Last thing I did not understand, when you wrote تعملو you meant تعمله do it.
The thing I don't understand is تعملا I think you meant تعملها do it (fem), that would mean that I need to change the gender of it, in accordance with what I see him doing? That's it?

So if I see a man reading, and I ask 'Who asked you to do it' (where it refers to the act of reading),
I have to say 'miin Talab mennak t3amel-ha?' because the act of reading is feminine: قراءة

While if I see a man cooking, and I ask 'Who asked you to do it' (where it refers to the act of cooking),
I have to say 'miin Talab mennak t3amel-o?' because the act of cooking is masculine: الطبخ

Am I correct? or did I just say a complete non-sense


----------



## analeeh

Momai, I'm also not familiar with this use of _leesh_ (I don't think) - can you give us some more examples? Thanks.

WannaBFluent: _3émel ya3mel_ is the verb and it means 'to do' in colloquial, as Momai has said.
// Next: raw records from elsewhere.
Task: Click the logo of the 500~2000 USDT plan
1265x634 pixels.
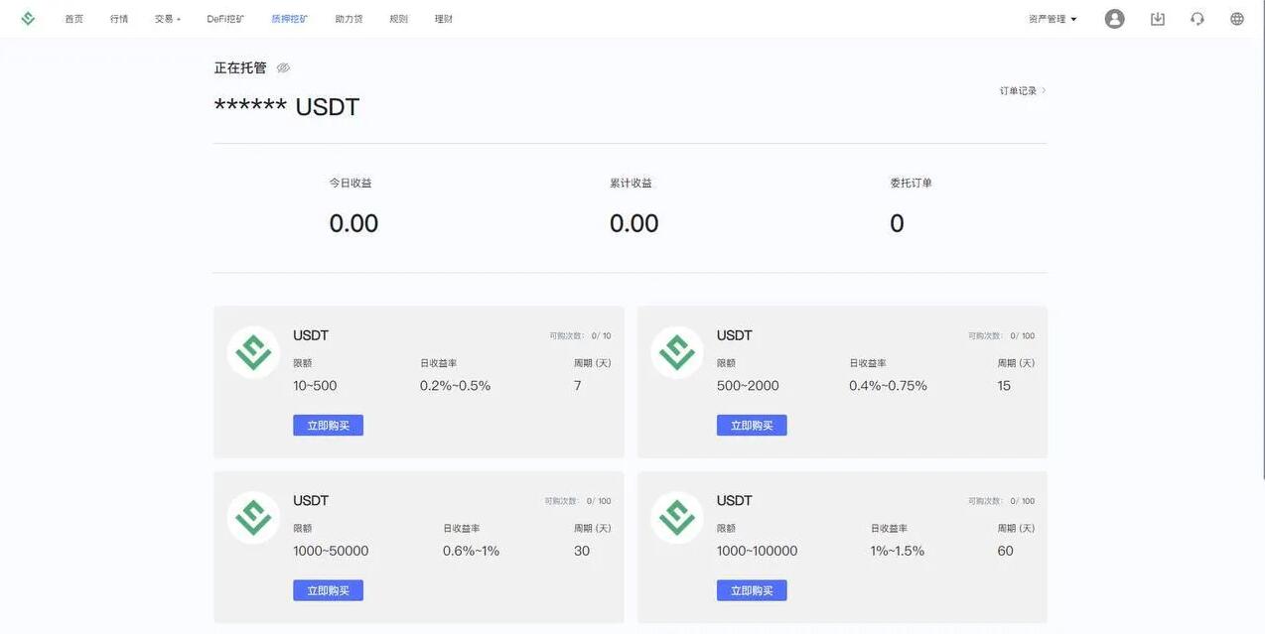Action: [677, 352]
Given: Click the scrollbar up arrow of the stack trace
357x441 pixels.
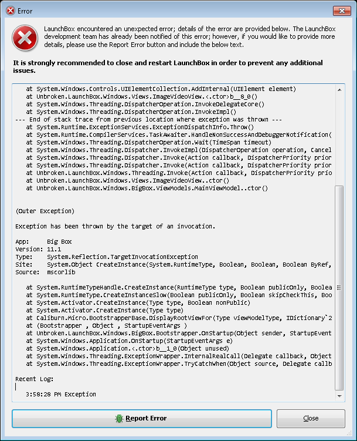Looking at the screenshot, I should (x=339, y=90).
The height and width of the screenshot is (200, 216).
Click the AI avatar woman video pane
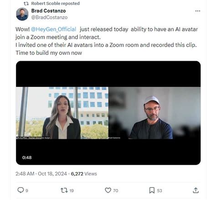pos(62,113)
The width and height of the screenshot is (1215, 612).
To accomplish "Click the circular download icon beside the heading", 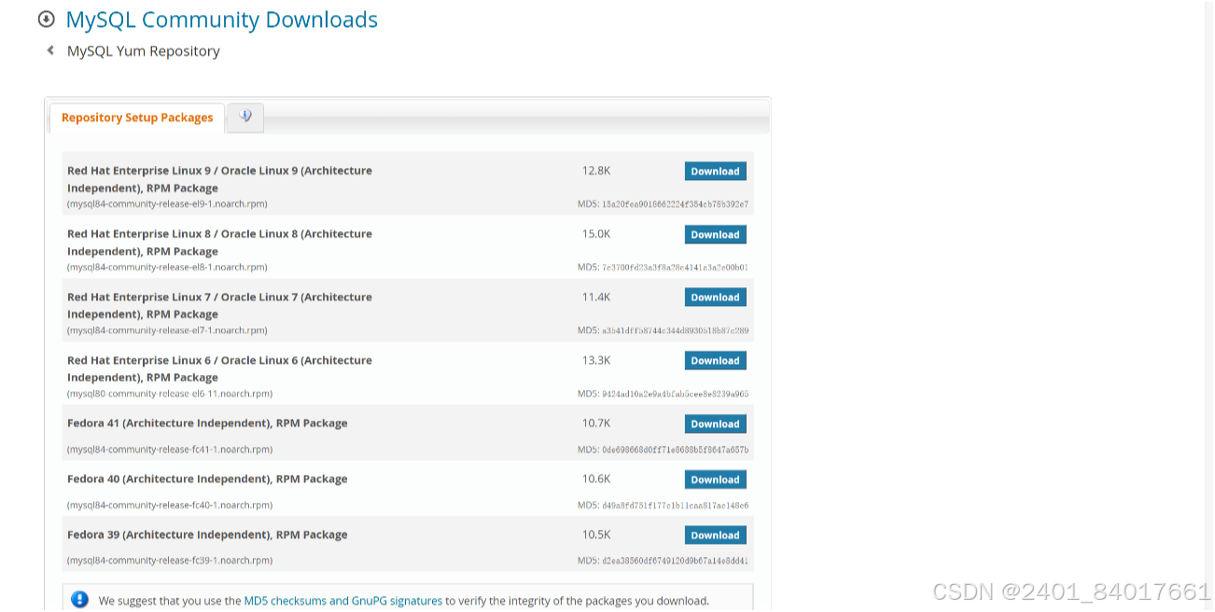I will pyautogui.click(x=46, y=19).
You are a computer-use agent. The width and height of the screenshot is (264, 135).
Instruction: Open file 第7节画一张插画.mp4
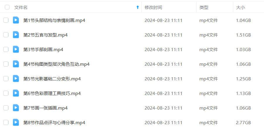(45, 108)
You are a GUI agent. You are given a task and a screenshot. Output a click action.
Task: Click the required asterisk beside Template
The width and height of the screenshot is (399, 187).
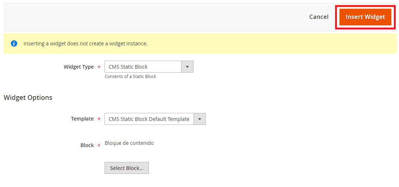[x=99, y=119]
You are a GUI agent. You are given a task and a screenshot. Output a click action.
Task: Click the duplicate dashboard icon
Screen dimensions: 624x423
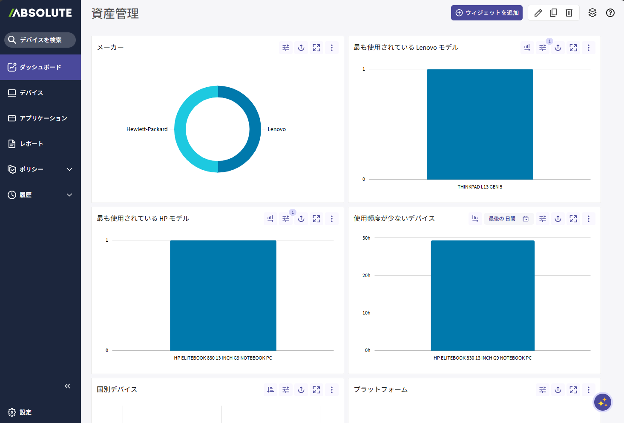pos(553,13)
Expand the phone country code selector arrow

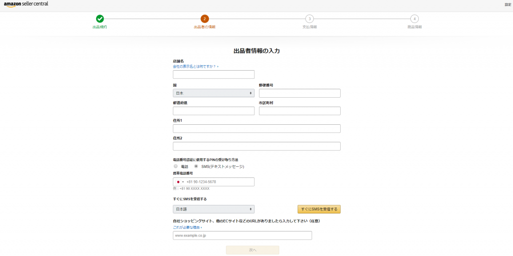[183, 182]
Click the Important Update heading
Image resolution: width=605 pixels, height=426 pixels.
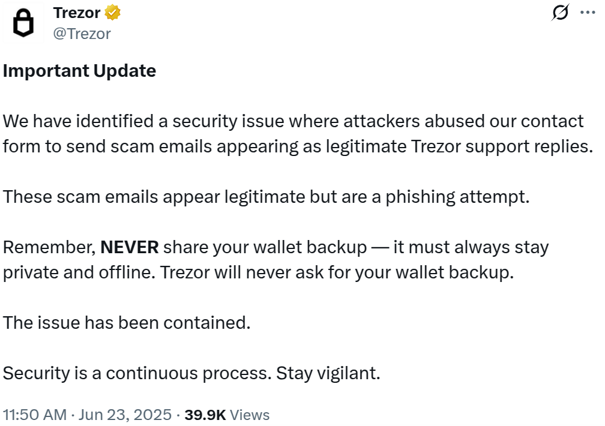79,71
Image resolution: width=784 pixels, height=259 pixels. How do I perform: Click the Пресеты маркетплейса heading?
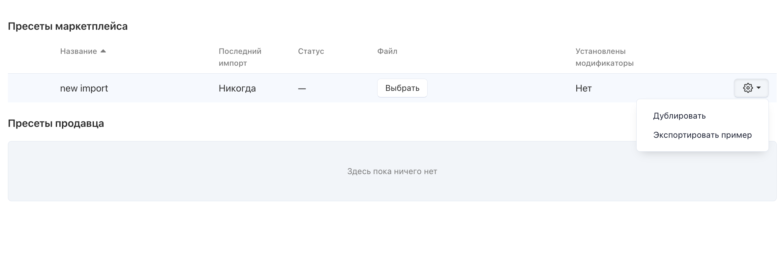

I don't _think_ that in this case a masculine or feminine pronoun refers to the gender of the verbal noun - I think you are reaaaasonably free to say _ta3méla _or _ta3melo. _


----------



## momai

WannaBFluent said:


> Ok thank you, that is good too know!
> Last thing I did not understand, when you wrote تعملو you meant تعمله do it.
> The thing I don't understand is تعملا I think you meant تعملها do it (fem), that would mean that I need to change the gender of it, in accordance with what I see him doing? That's it?


I wrote them this way ,simply because we don't pronounce the H sound in those words.


> So if I see a man reading, and I ask 'Who asked you to do it' (where it refers to the act of reading),
> I have to say 'miin Talab mennak t3amel-ha?' because the act of reading is feminine: قراءة
> 
> While if I see a man cooking, and I ask 'Who asked you to do it' (where it refers to the act of cooking),
> I have to say 'miin Talab mennak t3amel-o?' because the act of cooking is masculine: الطبخ
> 
> Am I correct? or did I just say a complete non-sense


As analeeh has said, it's preferable to mention the action (Masdar) directly otherwise it would be confusing .
@analeeh 
مين ليش جاية يزورنا؟  - who is going to visit us (then)?
ليش شو صار؟- what's happened  ?


----------



## analeeh

The second one seems totally normal to me (probably because 'why, what's happened' works in English, but the first one is weird! Interesting!


----------



## Languagelearner123456

So mennak means cooking then? If so a literal translation would be "who asked you to do cooking"?


----------



## analeeh

No. It means of you.


----------



## WannaBFluent

To cook is the verb Taba5.


----------



## WannaBFluent

Can I also say:
miin Talab mennak (ə)tsaaw?
With the same meaning?


----------



## analeeh

تساويه
_tsaa*wii(h)
*_
The verb is _saawa ysaawi_.


----------



## WannaBFluent

Thanks analeeh, I had forgot the ه as well for the 'it'.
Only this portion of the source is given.